Compared to the US supply chain, management and logistics costs are 30% higher for retailers, 12% higher for manufacturers and 18% higher in the wholesale sector. Some of this can be explained by Canada’s geography and low population density pushing up unit costs, but SCLA’s president Bob Armstrong said that Canada has a “supply chain agility gap” that is pushing costs up.
Inventory turns per year are lower, meaning that less use if made of just-in-time supply chain management. In addtion, pro rata an addtional 50% of logistic activities are outsourced in the US, and even when Canadian companies outsource they often pay too much for transport (mainly trucking).
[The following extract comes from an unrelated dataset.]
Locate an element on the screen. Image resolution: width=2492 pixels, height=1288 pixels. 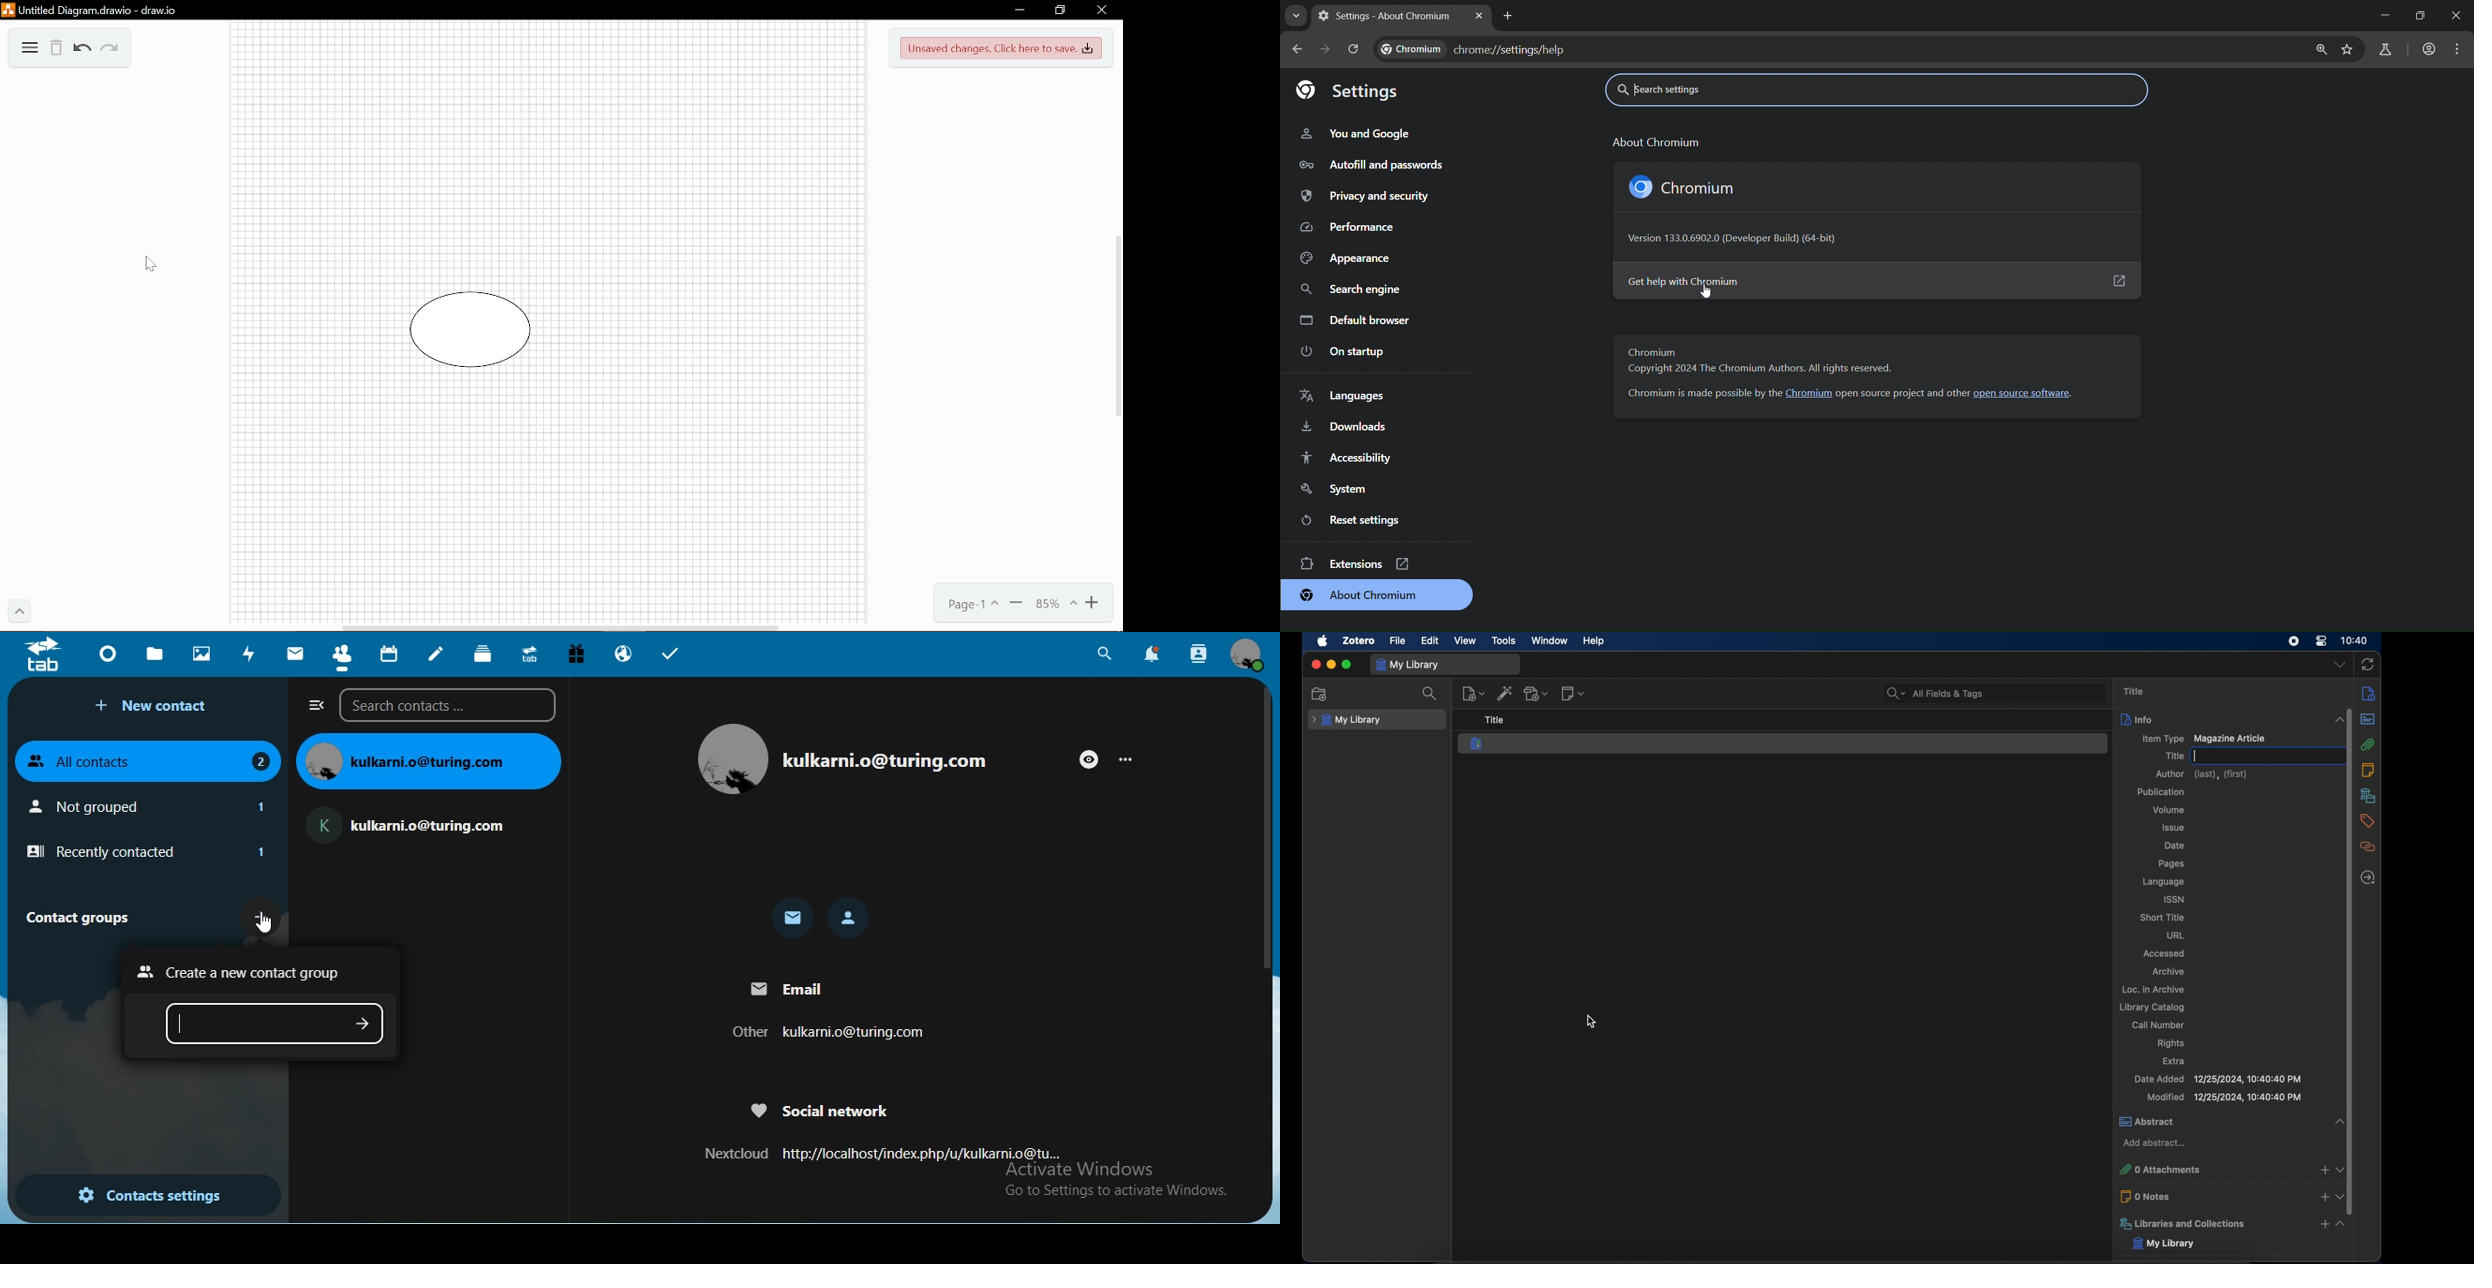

This is because businesses are running “so lean” that they do not have personnel to shop around in the one mode, let alone compare whether short sea shipping might be advantageous.
Armstrong forecast that by 2015 the Port of Prince Rupert would become the main gateway for Chinese imports to Canada, handling around 4M TEU/year.
Strong growth in Chinese imports, however, has not been matched with improvements in supply chain efficiency and the study found that the “unpredictability and variability of that specific supply chain for Canadian retailers has resulted in a sharp increase in their inventory levels and transportation cost.”
Lowering costs to the point where they are more in line with the US will be important if Canada is to achieve its aim of attracting more US-bound cargo for processing and other value-added activities before re-export to the US through the three “gateways” it is spending millions to develop.